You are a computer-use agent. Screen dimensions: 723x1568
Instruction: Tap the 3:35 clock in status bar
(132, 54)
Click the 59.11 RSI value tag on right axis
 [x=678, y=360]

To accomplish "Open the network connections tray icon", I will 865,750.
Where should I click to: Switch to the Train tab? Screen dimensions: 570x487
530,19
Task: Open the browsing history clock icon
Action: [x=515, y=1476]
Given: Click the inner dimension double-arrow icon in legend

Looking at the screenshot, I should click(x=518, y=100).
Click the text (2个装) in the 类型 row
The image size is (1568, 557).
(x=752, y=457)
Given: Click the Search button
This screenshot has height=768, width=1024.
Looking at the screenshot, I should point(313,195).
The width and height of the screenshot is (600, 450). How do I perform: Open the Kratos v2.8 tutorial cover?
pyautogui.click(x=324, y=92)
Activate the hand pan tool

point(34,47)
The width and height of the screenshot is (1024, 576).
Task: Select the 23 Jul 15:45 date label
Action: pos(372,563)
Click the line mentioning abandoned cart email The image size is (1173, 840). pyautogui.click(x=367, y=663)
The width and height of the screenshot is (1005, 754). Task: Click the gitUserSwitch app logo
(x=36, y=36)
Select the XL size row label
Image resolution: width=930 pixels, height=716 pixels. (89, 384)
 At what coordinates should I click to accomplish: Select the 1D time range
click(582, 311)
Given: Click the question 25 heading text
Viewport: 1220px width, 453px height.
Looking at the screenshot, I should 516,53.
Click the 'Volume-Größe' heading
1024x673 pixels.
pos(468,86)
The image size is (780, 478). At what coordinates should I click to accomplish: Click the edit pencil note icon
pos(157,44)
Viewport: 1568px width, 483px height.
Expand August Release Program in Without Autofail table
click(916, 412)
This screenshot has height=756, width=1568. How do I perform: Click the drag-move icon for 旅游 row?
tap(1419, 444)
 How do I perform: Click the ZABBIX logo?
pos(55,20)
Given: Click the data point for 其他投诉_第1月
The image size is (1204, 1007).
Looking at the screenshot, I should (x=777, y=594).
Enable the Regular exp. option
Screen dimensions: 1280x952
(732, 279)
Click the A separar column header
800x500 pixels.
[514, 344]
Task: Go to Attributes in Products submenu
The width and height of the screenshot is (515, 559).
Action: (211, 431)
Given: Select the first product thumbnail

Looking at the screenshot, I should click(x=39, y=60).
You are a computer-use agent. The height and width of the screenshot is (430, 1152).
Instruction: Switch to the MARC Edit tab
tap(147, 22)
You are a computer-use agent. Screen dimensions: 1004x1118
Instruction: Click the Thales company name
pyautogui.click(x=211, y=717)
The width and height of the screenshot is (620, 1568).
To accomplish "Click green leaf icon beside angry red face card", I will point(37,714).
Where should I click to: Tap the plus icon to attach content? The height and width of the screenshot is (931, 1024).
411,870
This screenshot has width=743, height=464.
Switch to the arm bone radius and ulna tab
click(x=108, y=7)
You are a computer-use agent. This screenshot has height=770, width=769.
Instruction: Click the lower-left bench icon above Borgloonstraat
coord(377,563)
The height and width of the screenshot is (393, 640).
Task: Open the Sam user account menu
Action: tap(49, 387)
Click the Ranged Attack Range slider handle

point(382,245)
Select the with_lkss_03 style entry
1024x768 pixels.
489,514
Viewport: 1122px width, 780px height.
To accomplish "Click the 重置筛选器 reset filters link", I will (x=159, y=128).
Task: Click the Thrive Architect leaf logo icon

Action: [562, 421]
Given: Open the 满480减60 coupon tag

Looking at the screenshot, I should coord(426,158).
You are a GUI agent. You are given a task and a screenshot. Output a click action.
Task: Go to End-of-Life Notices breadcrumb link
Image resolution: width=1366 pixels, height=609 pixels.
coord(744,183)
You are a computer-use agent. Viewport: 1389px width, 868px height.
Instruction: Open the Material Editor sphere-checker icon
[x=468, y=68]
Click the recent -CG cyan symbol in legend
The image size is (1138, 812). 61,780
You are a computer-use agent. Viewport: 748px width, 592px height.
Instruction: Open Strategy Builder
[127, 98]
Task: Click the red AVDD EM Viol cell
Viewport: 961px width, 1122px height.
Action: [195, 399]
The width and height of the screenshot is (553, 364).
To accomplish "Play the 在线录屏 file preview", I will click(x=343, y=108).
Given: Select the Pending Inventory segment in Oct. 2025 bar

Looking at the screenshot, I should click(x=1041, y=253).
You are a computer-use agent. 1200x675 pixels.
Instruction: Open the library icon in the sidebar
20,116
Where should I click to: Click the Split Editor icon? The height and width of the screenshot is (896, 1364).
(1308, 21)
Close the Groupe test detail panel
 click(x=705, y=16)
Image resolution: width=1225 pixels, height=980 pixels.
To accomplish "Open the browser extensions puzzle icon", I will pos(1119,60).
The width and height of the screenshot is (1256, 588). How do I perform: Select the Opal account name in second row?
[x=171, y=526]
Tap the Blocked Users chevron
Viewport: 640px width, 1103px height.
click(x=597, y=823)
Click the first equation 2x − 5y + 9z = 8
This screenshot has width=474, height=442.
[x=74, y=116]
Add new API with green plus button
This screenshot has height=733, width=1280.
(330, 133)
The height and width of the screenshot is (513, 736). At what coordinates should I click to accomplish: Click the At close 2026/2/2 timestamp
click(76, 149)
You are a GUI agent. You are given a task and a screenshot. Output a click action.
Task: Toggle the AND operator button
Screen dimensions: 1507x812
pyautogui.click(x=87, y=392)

• Activity
Reproduce the data shown above exactly, including every line.

• Solution
You are a computer-use agent. Screen dimensions: 723x1568
Instruction: Tap the 3:35 clock in status bar
(132, 54)
Click the 59.11 RSI value tag on right axis
 [x=678, y=360]

To accomplish "Open the network connections tray icon", I will 865,750.
Where should I click to: Switch to the Train tab? Screen dimensions: 570x487
530,19
Task: Open the browsing history clock icon
Action: [x=515, y=1476]
Given: Click the inner dimension double-arrow icon in legend

Looking at the screenshot, I should click(x=518, y=100).
Click the text (2个装) in the 类型 row
The image size is (1568, 557).
(x=752, y=457)
Given: Click the Search button
This screenshot has height=768, width=1024.
Looking at the screenshot, I should point(313,195).
The width and height of the screenshot is (600, 450). How do I perform: Open the Kratos v2.8 tutorial cover?
pyautogui.click(x=324, y=92)
Activate the hand pan tool

point(34,47)
The width and height of the screenshot is (1024, 576).
Task: Select the 23 Jul 15:45 date label
Action: pos(372,563)
Click the line mentioning abandoned cart email The image size is (1173, 840). pyautogui.click(x=367, y=663)
The width and height of the screenshot is (1005, 754). Task: Click the gitUserSwitch app logo
(x=36, y=36)
Select the XL size row label
Image resolution: width=930 pixels, height=716 pixels. (89, 384)
 At what coordinates should I click to accomplish: Select the 1D time range
click(582, 311)
Given: Click the question 25 heading text
Viewport: 1220px width, 453px height.
Looking at the screenshot, I should 516,53.
Click the 'Volume-Größe' heading
1024x673 pixels.
pos(468,86)
The image size is (780, 478). At what coordinates should I click to accomplish: Click the edit pencil note icon
pos(157,44)
Viewport: 1568px width, 483px height.
Expand August Release Program in Without Autofail table
click(916, 412)
This screenshot has height=756, width=1568. How do I perform: Click the drag-move icon for 旅游 row?
tap(1419, 444)
 How do I perform: Click the ZABBIX logo?
pos(55,20)
Given: Click the data point for 其他投诉_第1月
The image size is (1204, 1007).
Looking at the screenshot, I should (x=777, y=594).
Enable the Regular exp. option
Screen dimensions: 1280x952
(732, 279)
Click the A separar column header
800x500 pixels.
[514, 344]
Task: Go to Attributes in Products submenu
The width and height of the screenshot is (515, 559).
Action: (211, 431)
Given: Select the first product thumbnail

Looking at the screenshot, I should click(x=39, y=60).
You are a computer-use agent. The height and width of the screenshot is (430, 1152).
Instruction: Switch to the MARC Edit tab
tap(147, 22)
You are a computer-use agent. Screen dimensions: 1004x1118
Instruction: Click the Thales company name
pyautogui.click(x=211, y=717)
The width and height of the screenshot is (620, 1568).
To accomplish "Click green leaf icon beside angry red face card", I will point(37,714).
Where should I click to: Tap the plus icon to attach content? The height and width of the screenshot is (931, 1024).
411,870
This screenshot has width=743, height=464.
Switch to the arm bone radius and ulna tab
click(x=108, y=7)
You are a computer-use agent. This screenshot has height=770, width=769.
Instruction: Click the lower-left bench icon above Borgloonstraat
coord(377,563)
The height and width of the screenshot is (393, 640).
Task: Open the Sam user account menu
Action: tap(49, 387)
Click the Ranged Attack Range slider handle

point(382,245)
Select the with_lkss_03 style entry
1024x768 pixels.
489,514
Viewport: 1122px width, 780px height.
To accomplish "Click the 重置筛选器 reset filters link", I will (x=159, y=128).
Task: Click the Thrive Architect leaf logo icon

Action: [562, 421]
Given: Open the 满480减60 coupon tag

Looking at the screenshot, I should coord(426,158).
You are a GUI agent. You are given a task and a screenshot. Output a click action.
Task: Go to End-of-Life Notices breadcrumb link
Image resolution: width=1366 pixels, height=609 pixels.
coord(744,183)
You are a computer-use agent. Viewport: 1389px width, 868px height.
Instruction: Open the Material Editor sphere-checker icon
[x=468, y=68]
Click the recent -CG cyan symbol in legend
The image size is (1138, 812). 61,780
You are a computer-use agent. Viewport: 748px width, 592px height.
Instruction: Open Strategy Builder
[127, 98]
Task: Click the red AVDD EM Viol cell
Viewport: 961px width, 1122px height.
Action: [195, 399]
The width and height of the screenshot is (553, 364).
To accomplish "Play the 在线录屏 file preview", I will click(x=343, y=108).
Given: Select the Pending Inventory segment in Oct. 2025 bar

Looking at the screenshot, I should click(x=1041, y=253).
You are a computer-use agent. 1200x675 pixels.
Instruction: Open the library icon in the sidebar
20,116
Where should I click to: Click the Split Editor icon? The height and width of the screenshot is (896, 1364).
(1308, 21)
Close the Groupe test detail panel
 click(x=705, y=16)
Image resolution: width=1225 pixels, height=980 pixels.
To accomplish "Open the browser extensions puzzle icon", I will pos(1119,60).
The width and height of the screenshot is (1256, 588). How do I perform: Select the Opal account name in second row?
[x=171, y=526]
Tap the Blocked Users chevron
Viewport: 640px width, 1103px height.
click(x=597, y=823)
Click the first equation 2x − 5y + 9z = 8
This screenshot has width=474, height=442.
[x=74, y=116]
Add new API with green plus button
This screenshot has height=733, width=1280.
(330, 133)
The height and width of the screenshot is (513, 736). At what coordinates should I click to accomplish: Click the At close 2026/2/2 timestamp
click(76, 149)
You are a GUI agent. You are given a task and a screenshot. Output a click action.
Task: Toggle the AND operator button
Screen dimensions: 1507x812
pyautogui.click(x=87, y=392)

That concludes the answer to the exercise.